As I wrote yesterday, the simple fact is that Vazquez has reached the point in his career–at 33 years of age with  13 big league seasons behind him–when fans, scouts, GMs have to admit that this is the best Javier Vazquez is going to be: a .500 pitcher with an ERA in the mid 4.00s who can pitch 200 innings with 200 strike outs. Madden writes that Vazquez has pitched well enough to earn a top-starter’s salary, but in truth the back of his baseball card doesn’t show anything like a top of the rotation career.  Perry Arnold at Bleacher Report got it about right when he wrote:

Vazquez entered this season with 142 wins and 139 losses. He has a career ERA of 4.21, a career ERA-plus of 107, and a career WHIP of 1.246.

 Those numbers are not sufficient to heap praise on Javy’s head or believe that he comes as a savior.

 And in his four years in the American League, the numbers are even worse. His winning percentage in the AL is actually a little better at 52-46. But his AL ERA before this year was 4.54 and in three of those four years his ERA-plus was below the average of 100 with 92, 98, and 98.

 Vazquez put up impressive numbers in Atlanta last year with an ERA of 2.78 and 15 wins.

 But no one should realistically expect Vazquez to do much of anything now that he is back in the American League East.
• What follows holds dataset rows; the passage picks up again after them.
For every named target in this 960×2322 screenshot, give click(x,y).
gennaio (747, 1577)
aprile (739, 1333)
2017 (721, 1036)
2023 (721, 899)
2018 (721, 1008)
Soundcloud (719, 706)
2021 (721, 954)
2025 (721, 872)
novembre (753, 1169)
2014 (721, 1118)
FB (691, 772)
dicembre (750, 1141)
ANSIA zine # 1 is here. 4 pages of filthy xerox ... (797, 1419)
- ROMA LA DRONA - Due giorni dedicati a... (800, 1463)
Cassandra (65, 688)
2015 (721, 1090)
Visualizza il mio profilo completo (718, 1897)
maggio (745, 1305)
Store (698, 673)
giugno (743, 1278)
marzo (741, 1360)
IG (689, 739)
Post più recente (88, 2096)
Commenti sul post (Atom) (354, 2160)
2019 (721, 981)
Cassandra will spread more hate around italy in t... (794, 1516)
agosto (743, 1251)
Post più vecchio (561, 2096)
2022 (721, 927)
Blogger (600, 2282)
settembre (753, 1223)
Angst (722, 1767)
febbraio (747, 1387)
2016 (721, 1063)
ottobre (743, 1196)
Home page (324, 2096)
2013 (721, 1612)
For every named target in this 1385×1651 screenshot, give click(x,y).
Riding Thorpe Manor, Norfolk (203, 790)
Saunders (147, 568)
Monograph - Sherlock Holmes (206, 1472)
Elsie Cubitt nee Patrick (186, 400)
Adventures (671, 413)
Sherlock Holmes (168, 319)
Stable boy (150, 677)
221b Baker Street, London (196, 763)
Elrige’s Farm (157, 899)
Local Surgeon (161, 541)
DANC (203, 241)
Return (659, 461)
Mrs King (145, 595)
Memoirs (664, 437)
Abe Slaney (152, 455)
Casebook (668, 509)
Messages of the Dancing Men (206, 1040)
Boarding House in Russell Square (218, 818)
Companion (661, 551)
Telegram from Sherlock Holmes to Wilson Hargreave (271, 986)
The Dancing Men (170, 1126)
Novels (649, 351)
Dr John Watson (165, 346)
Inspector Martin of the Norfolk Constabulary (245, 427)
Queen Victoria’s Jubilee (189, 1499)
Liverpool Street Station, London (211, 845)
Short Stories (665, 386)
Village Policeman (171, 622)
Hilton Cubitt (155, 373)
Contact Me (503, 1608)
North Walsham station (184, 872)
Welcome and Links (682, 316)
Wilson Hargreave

Arnold over plays his point writing: If the Yankees were looking for an “above average” starter, one must wonder why they gave up so much valuable talent for a hurler who is absolutely nothing but average.Vazquez of course HAS had better than average seasons, like last year, which is why teams keep taking a chance on his best-season upside. And, most importantly, the Yankees gave up precisely NO valuable talent to acquire him. Melky Cabrera ain’t Oscar Azocar, but he’s closer to Azocar than he is to Johnny Damon. Expectations for Vazquez aren’t super high–200 innings, 200 strike outs, 14-10, ERA around 4.25 would be fine for him in the 4th spot–but he’ll have to outperform them if he wants a new contract from the Yanks.
 
But it’s interesting to see how the promise of Vazquez’s early stuff and best seasons has created a perception of the man as a pitcher that is out of step with the numbers. Good stuff and his one or two strong seasons have created the perception of Vazquez as a better pitcher than he is  and for me raise the question: When does baseball acknowledge that a “talent” just is never going to be the best he can be? When should we expect average performance from a player and when should we gamble on higher-ceiling upside?  When does a player go from prospect, or mercurial talent to mediocre mid-career pro?
 
It’s obvious to me that Vazquez is there (though I admit I too expected something more like the high ceiling Vazquez this year). And Scott Kazmir is perhaps too. He looked horrible yesterday as the Yankees raked him.  He was a lousy pitcher last year–and obviously he is oft-injured–and even in his best years he’s never been a prolific winner–in his best seasons he was only 4 games over .500 with 12 and 13 wins and a WHIP of  around 1.3.  At 26 Kazmir is still young, especially for a lefty and his arm is still a live one. But it should give Mets fans some comfort that he’s beginning to look less like the big one that got away (say, Nolan Ryan) and more like another prospect who ran out of gas on the road to greatness.